If you are a SaaS start-up, ask yourself “How much does our investor pitch deck look like our introductory customer pitch deck?” I’m guessing the answer could be “too much”.
Most SaaS start-ups have a great pitch deck for investors. There’s a lot written about how to do these decks and some truly great ones posted on various blogs. These decks are also fairly easy to do, as they follow a script:
“We are in a huge, fragmented market poised to undergo rapid growth due to some combination of:
- cloud
- big data
- mobile
- social
Our gigantic space is filled with dumb, legacy competitors. Our team is a great mix experienced start-up and big company people. Here are the logos and case studies of our first 3 customers. Please send check to: …”
Unfortunately, the customer pitch deck is much harder and often it is insufficiently differentiated from the investor deck. The customer pitch deck will too often include who the team is, how great the company is going to be, and even sometimes a section about the immense opportunity awaiting the company. Customers do not need this information.
Customers want to know:
- what problem of theirs you are solving,
- what results your solution will provide and when,
- proof your solution is not risky, and perhaps,
- how your solution differs from the competition.
They will care that you have domain expertise, customers like them (but maybe not too like them!), but they are not interested in how much money you will make! In fact, they should think you are providing this solution just because “you like helping people” and you did not want to be a nurse!
Clients buying business applications should also never see “trend jargon” about recurring revenue, subscription revenue versus services revenue, big data, mobile and a lot of the other themes that investors and the press care about. Prospects should see, in a dramatic way, the results of the proper application of these tools/trends on their business.
Unless you are selling to IT–in which case you are reading the wrong blog–business application clients do not want to hear your technical jargon either. They don’t understand Hadoop, MongoDB, HTML5, NoSQL, etc. very well. (Or is that just me? Peter Goldmacher, please do not respond to that.) You may end up needing to make a technical sale, but that pitch should come much later in the sales process.

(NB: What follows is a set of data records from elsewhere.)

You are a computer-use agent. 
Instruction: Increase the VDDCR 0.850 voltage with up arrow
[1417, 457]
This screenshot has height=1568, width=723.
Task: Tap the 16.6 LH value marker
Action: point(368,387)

Investors want to understand your value proposition at an elevator pitch level, prospects do as well during the first meeting. But for prospects, in the next meeting, you are going to want to make the pain of the problem visceral for them before you demonstrate your solution. Finally, you are going to want make prospects comfortable that you can help them sell the value proposition to their upper management as the deal progresses. Investors don’t need, or want, that level of detail.
If you are an early stage company, and you have not done this lately, I’d suggest having someone close to customers, and not close to investors, re-look at your decks and make sure you are not mixing the two.